Paul McQuade

Personal information
- Date of birth: 17 May 1987 (age 38)
- Place of birth: Kirkcaldy, Scotland
- Position: Striker

Youth career
- Dunfermline Athletic

Senior career*
- Years: Team / Apps / (Gls)
- 2004–2005: Raith Rovers / 0 / (0)
- 2005-2007: Linlithgow Rose
- 2007–2008: Dundonald Bluebell / 18 / (16)
- 2008–2010: Cowdenbeath / 68 / (24)
- 2010–2011: St Mirren / 6 / (0)
- 2011: → Forfar Athletic (loan) / 5 / (1)
- 2011–2012: East Fife / 16 / (0)
- 2012–2013: St Andrews United
- 2013–2014: Dundonald Bluebell
- 2014–2015: Broxburn Athletic

= Paul McQuade =

Scottish footballer

Paul McQuade (born 17 May 1987) is a Scottish former footballer who plays as a striker.

==Career==

===Raith Rovers===

McQuade started his professional career at Raith Rovers but never made a reserve team appearance.
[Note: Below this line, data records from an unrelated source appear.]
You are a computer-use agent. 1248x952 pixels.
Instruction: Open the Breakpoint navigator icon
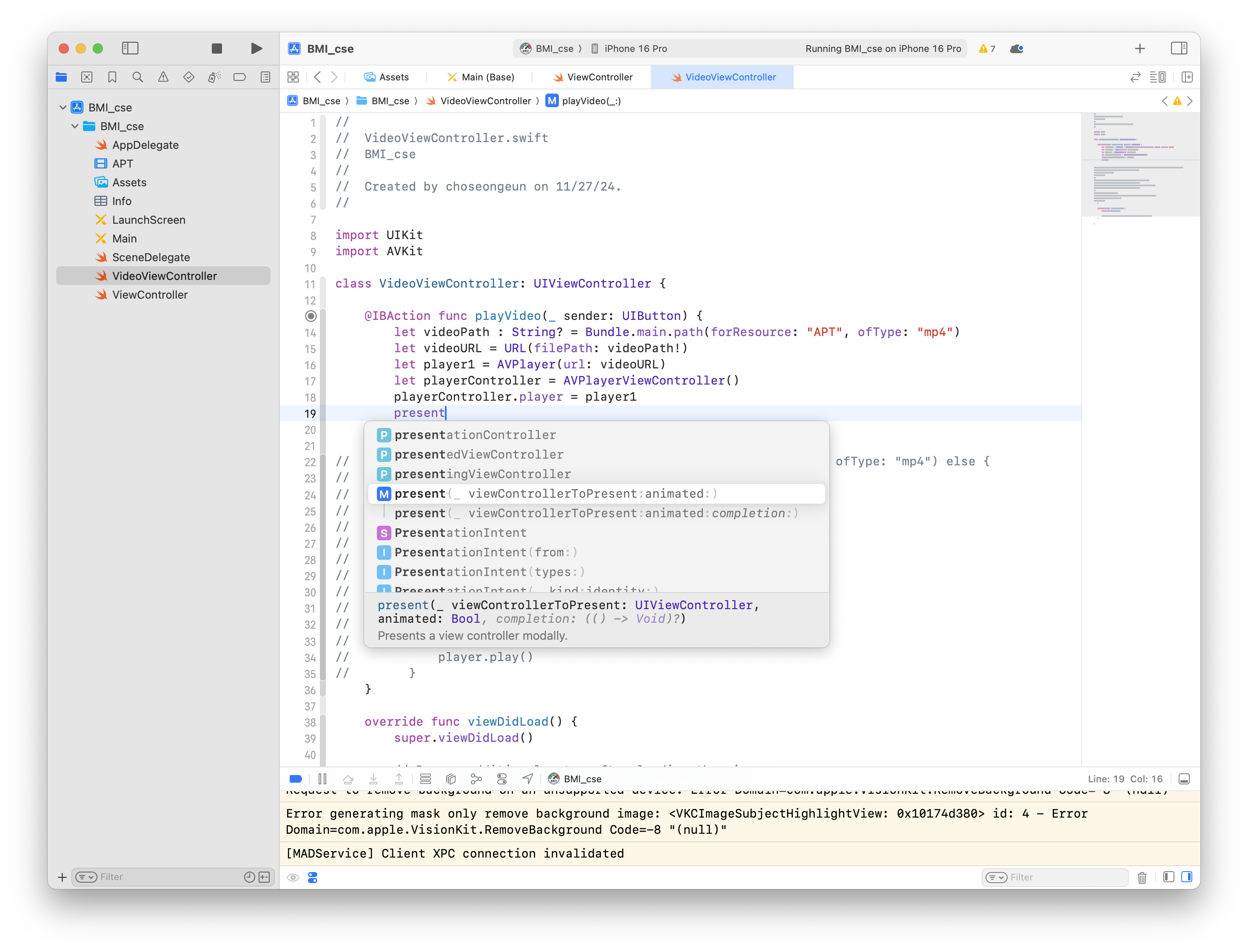[x=239, y=77]
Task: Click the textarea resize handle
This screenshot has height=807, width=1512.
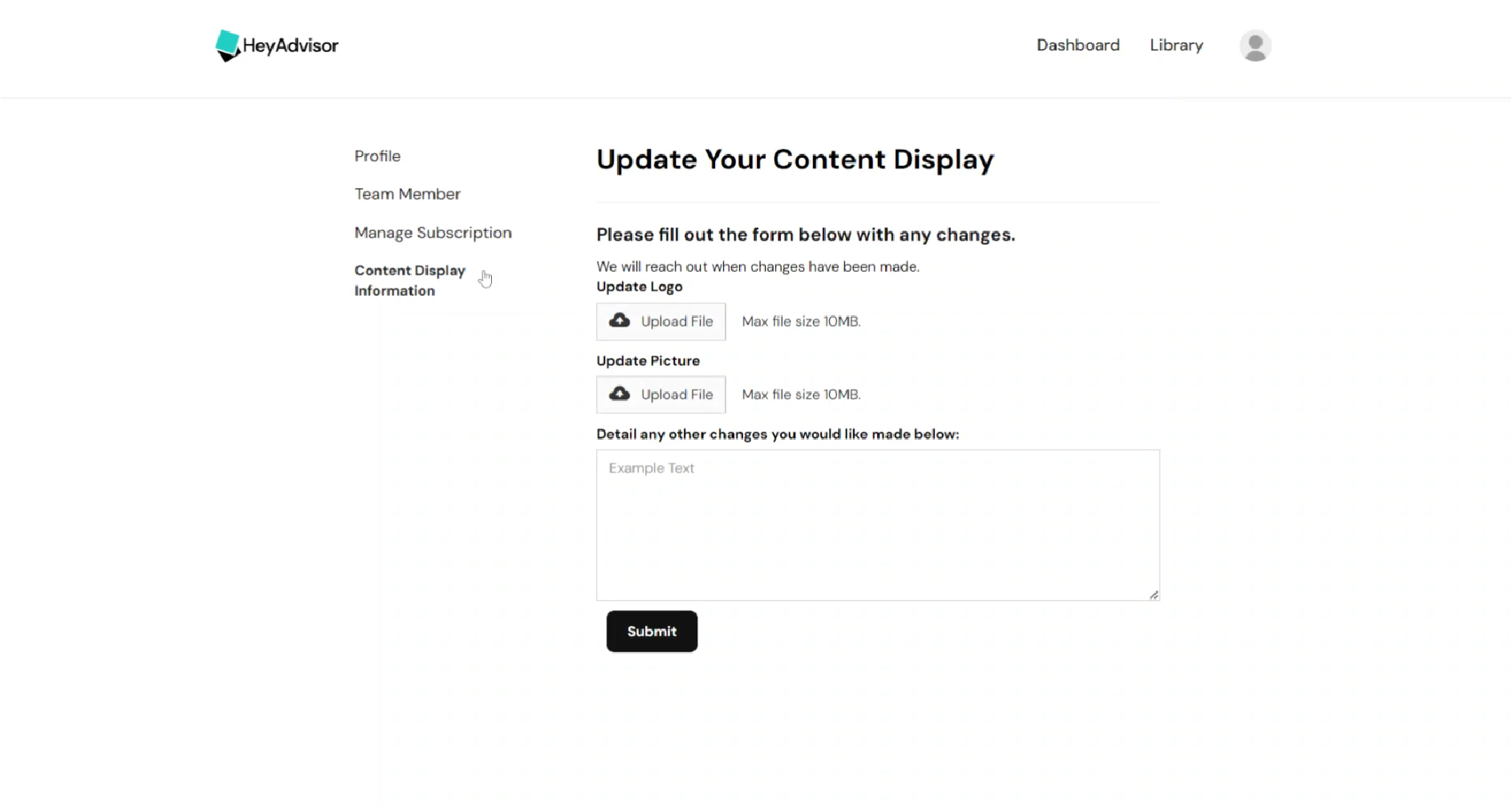Action: pos(1153,594)
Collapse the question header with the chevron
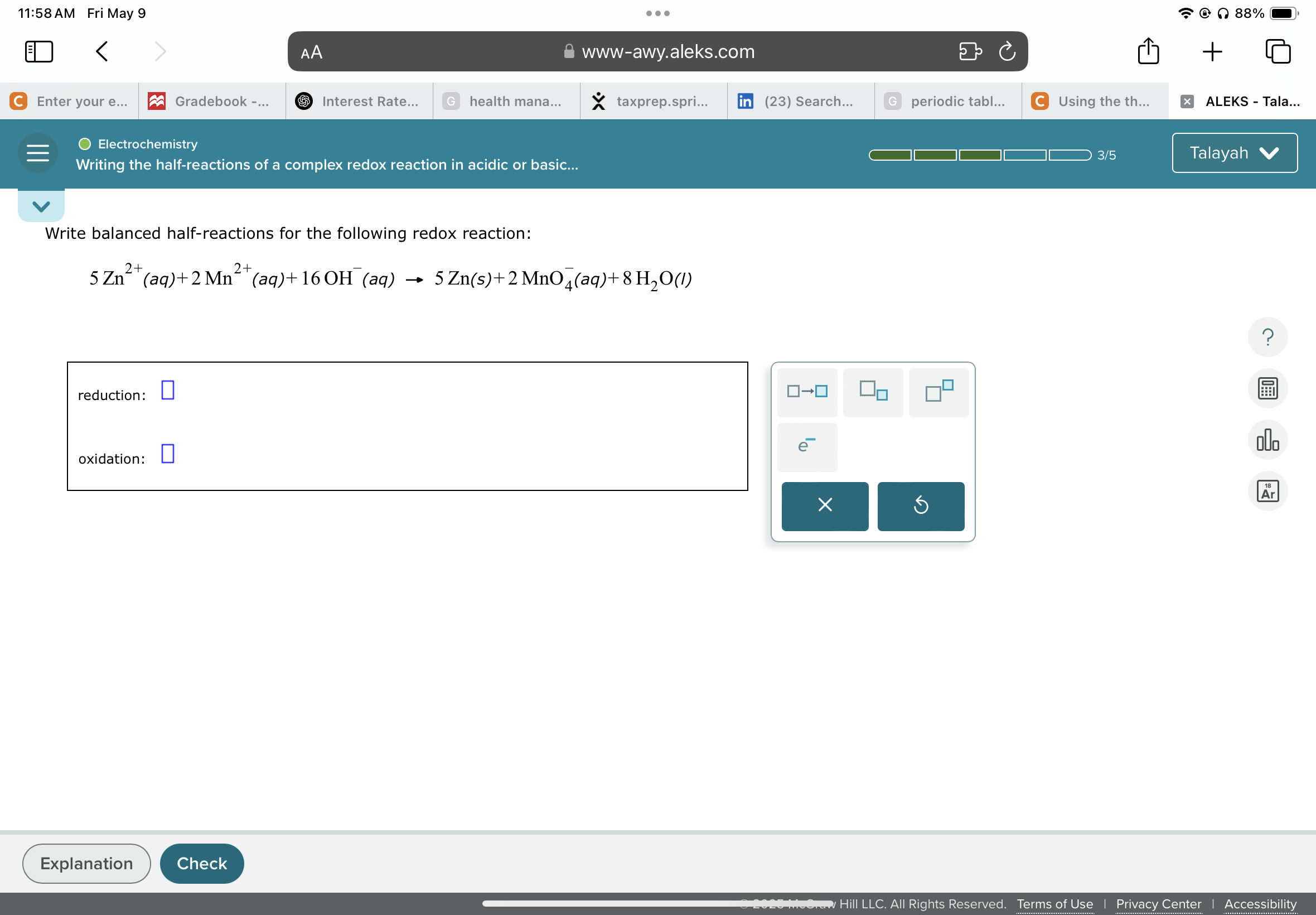This screenshot has width=1316, height=915. (x=41, y=206)
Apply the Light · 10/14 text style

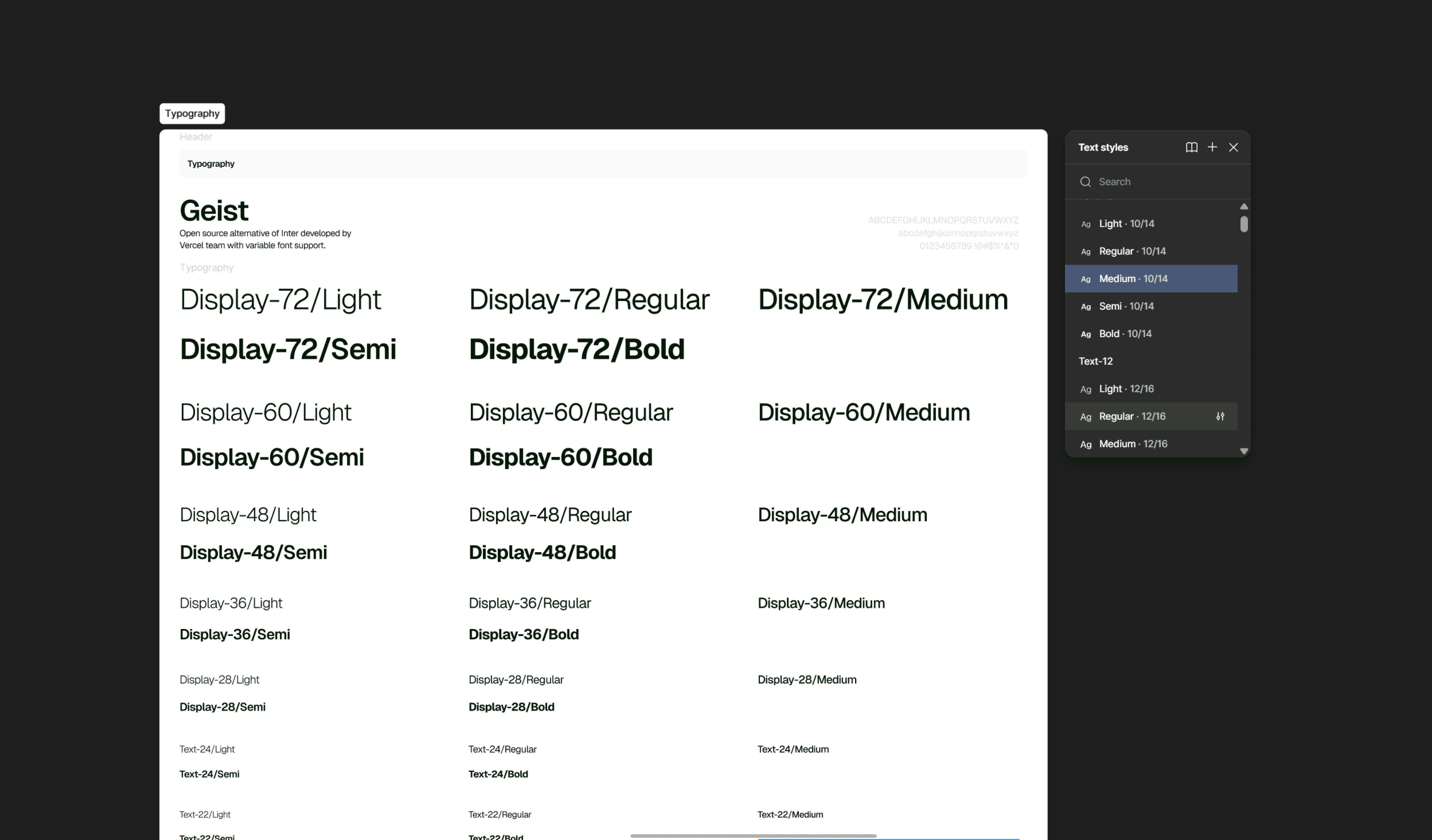point(1126,223)
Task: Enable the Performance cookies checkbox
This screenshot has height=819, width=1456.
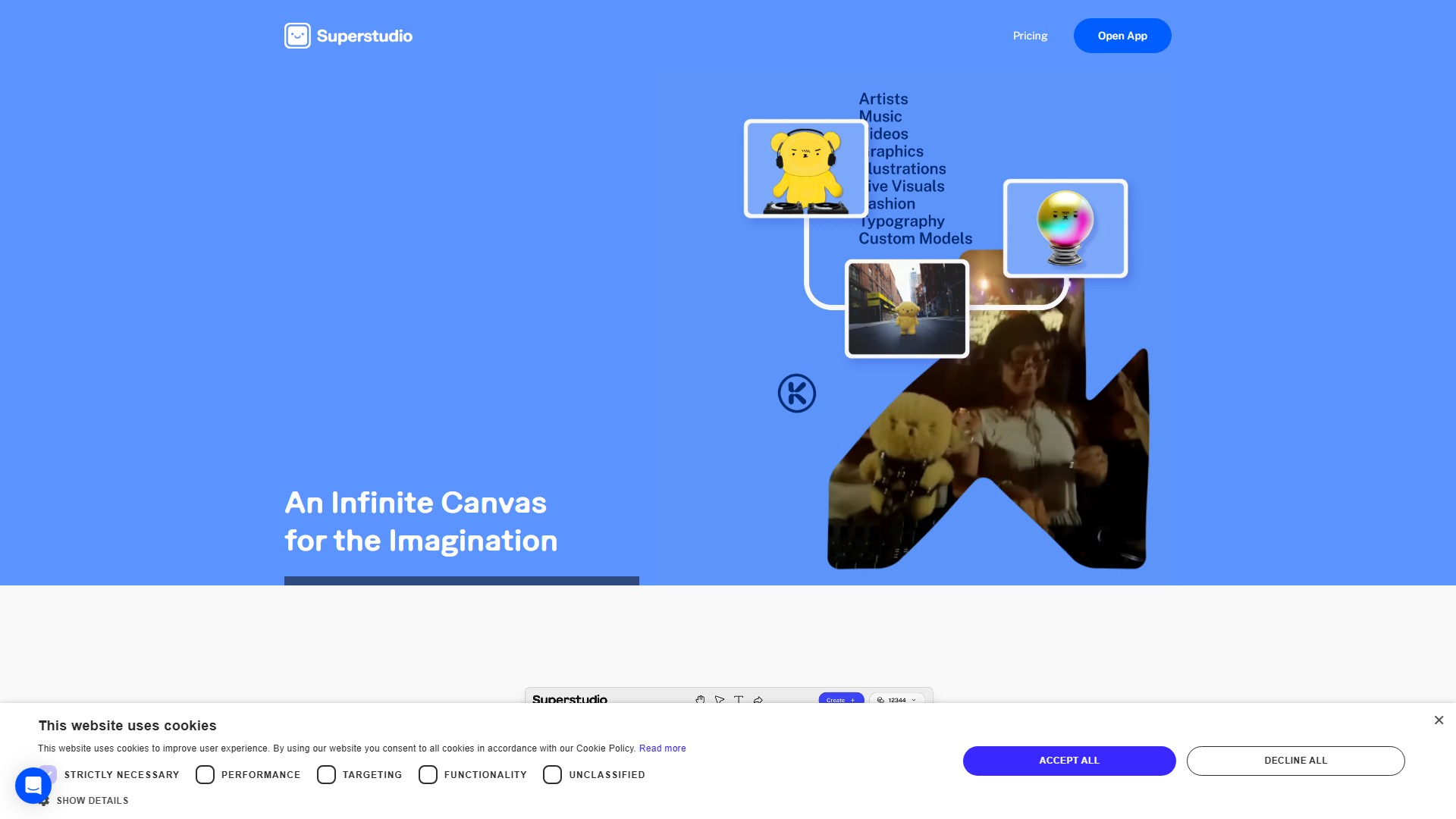Action: (x=205, y=774)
He was released at the end of the 2004/05 season and had a spell playing Junior football with Dundonald Bluebell.

===Cowdenbeath===

McQuade was signed by Cowdenbeath after scoring a double against them and impressing in a friendly while playing for Dundonald Bluebell. During his time with the Blue Brazil he scored 29 goals in 85 appearances across all competitions.

===St Mirren===

In June 2010 McQuade joined St Mirren on a two-year contract, joining up with former manager Danny Lennon.

===Forfar Athletic===

In March 2011, McQuade joined Forfar Athletic on an emergency loan transfer until the end of the season.

===East Fife===

In August 2011, McQuade was freed by St Mirren and joined East Fife for a season. During his spell with the Fifers he made only 16 Appearances.